Janus is in conversations with countless institutions and advisors, Weil said in the conference call, as the firm seeks to capture a chunk of the billions of dollars leaving Pacific Investment Management Co. after Gross's exit. Weil said it was a "happy confluence" that Gross joined the firm at the same time it announced the acquisition of VelocityShares LLC to expand in exchange-traded products, the fastest-growing part of the fund industry.
Large investors are moving money from PIMCO, the firm Gross co-founded in 1971 and built into a $2 trillion asset manager, after his unexpected exit Sept. 26. Clients rattled by the change pulled a record $23.5 billion in September from the $202 billion PIMCO Total Return Fund he managed, and are moving money to competing funds, or parking it in money-market funds and exchange-traded funds.
"It's important to note that not everybody is going to make a decision on the first day," Weil said, and it may be "a one-year-plus kind of transitional period rather than anything that is immediate."
Net Income
Janus today reported net income that increased 25% to $40.9 million, or 22 cents a share, from $32.6 million, or 17 cents a share, a year earlier, the Denver-based firm said today in a statement. Earnings matched the 22-cent average estimate of five analysts surveyed by Bloomberg.
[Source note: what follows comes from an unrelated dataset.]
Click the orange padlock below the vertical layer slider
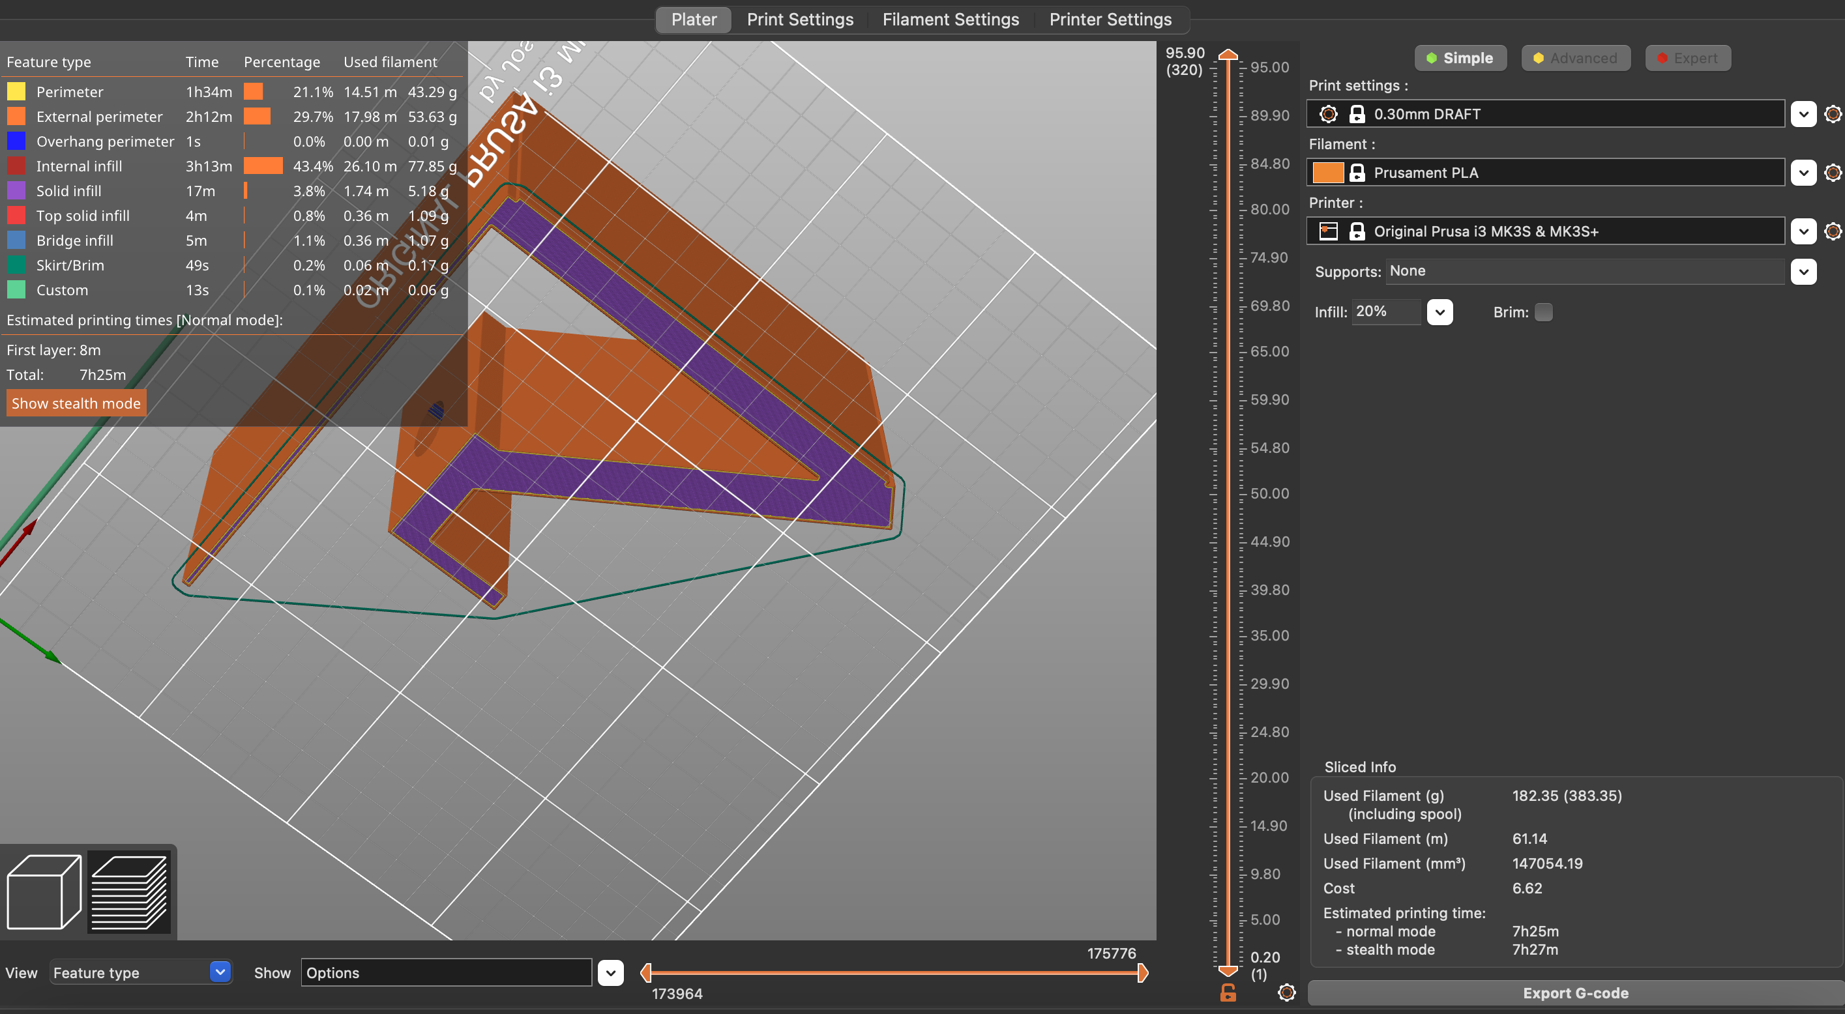The width and height of the screenshot is (1845, 1014). tap(1228, 993)
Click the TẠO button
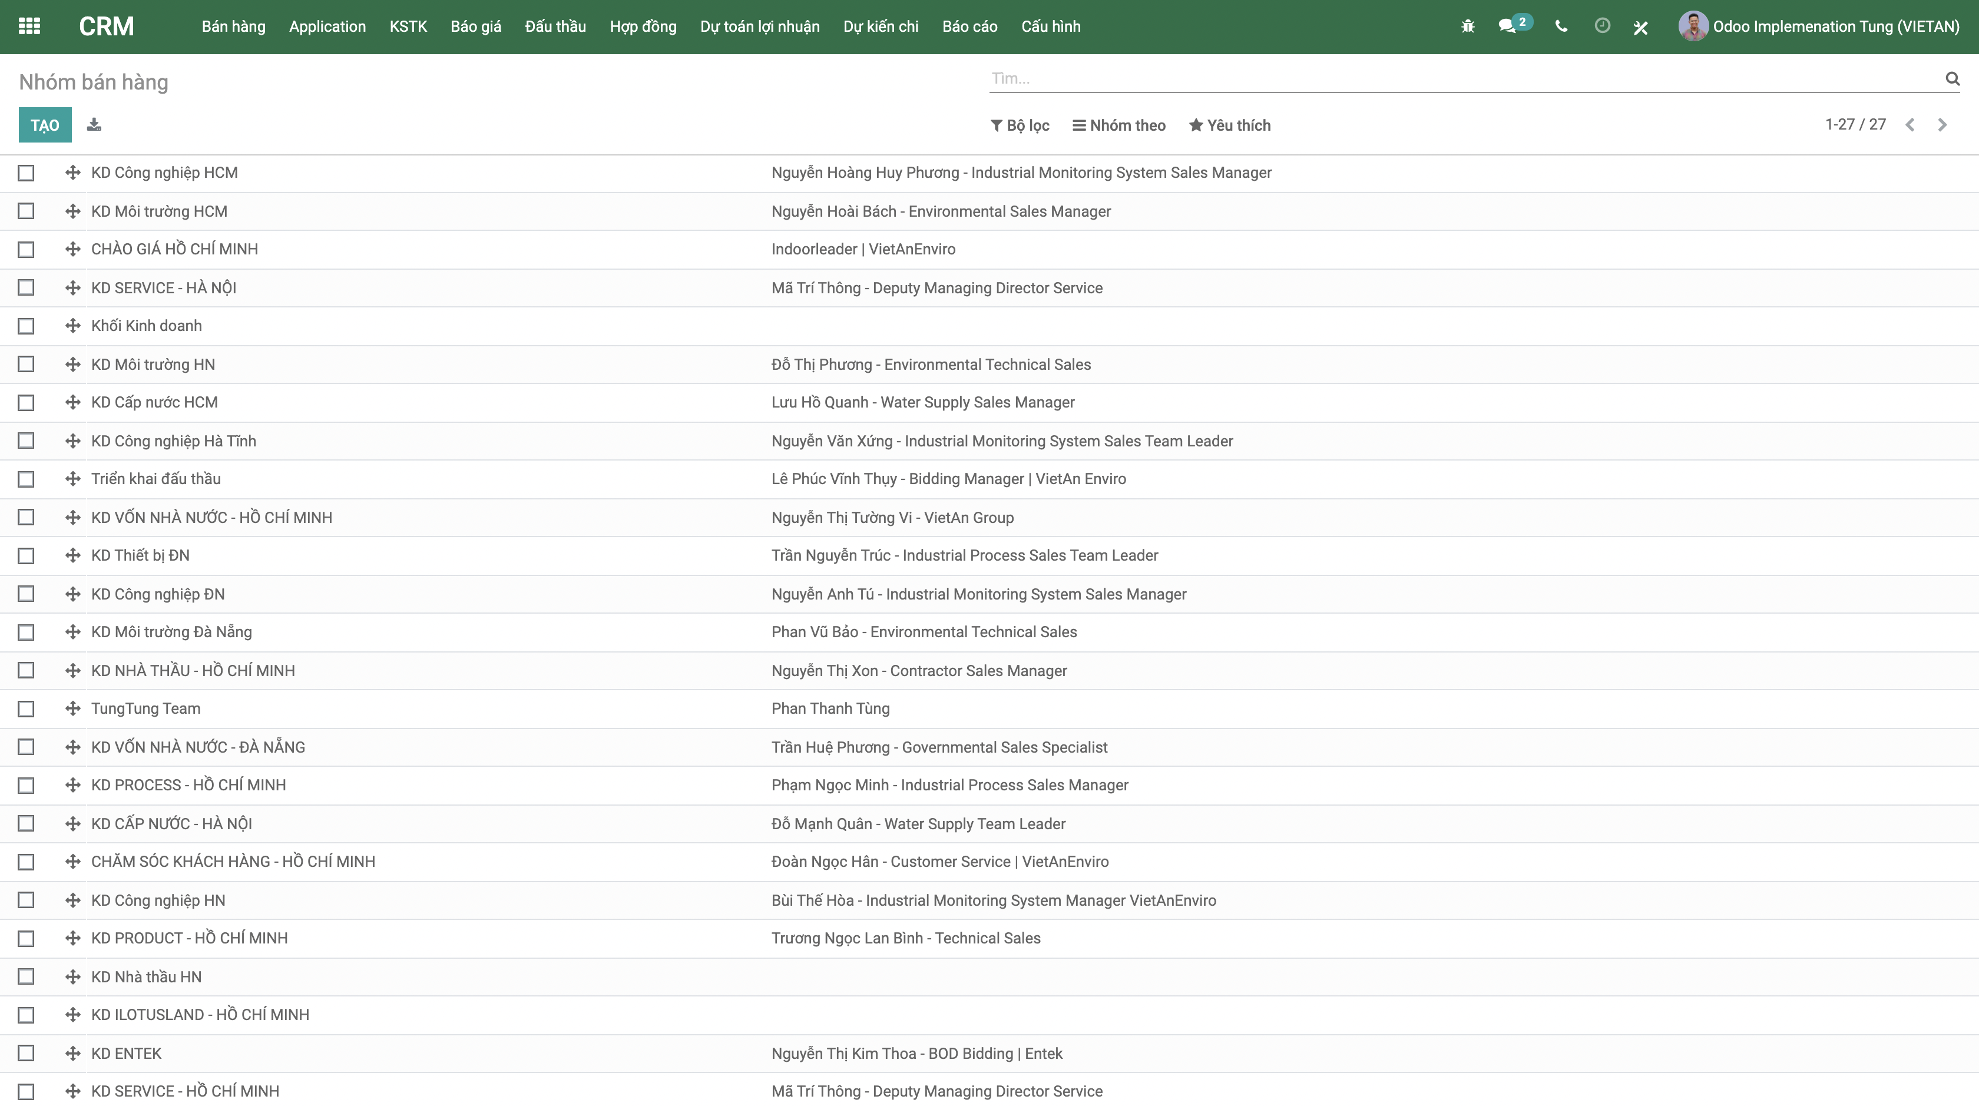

Janus shares rose 1.5% to $14.49 at 10:55 a.m. in New York. The shares, which jumped a record 43% on the day Gross anounced his decision, have climbed 18% this year, compared with a 2.3% decline in the 18-company Standard & Poor's Index of asset managers and custody banks.
While Gross's addition will attract clients as the firm builds its fixed-income unit, third-quarter subscriptions do not yet reflect new money as a result of the hire, Weil said on the call.
Raising Profile
Weil has raised the firm's profile in the past month, hiring Gross and agreeing to buy VelocityShares to expand in exchange-traded products. Customers pulled a net $2.4 billion from Janus's equity funds in the quarter, while putting in $300 million into the firm's fixed-income products. Since taking over in 2010, Weil has struggled to stem defections even as he expanded Janus's fixed-income team and created a multi-asset investing group.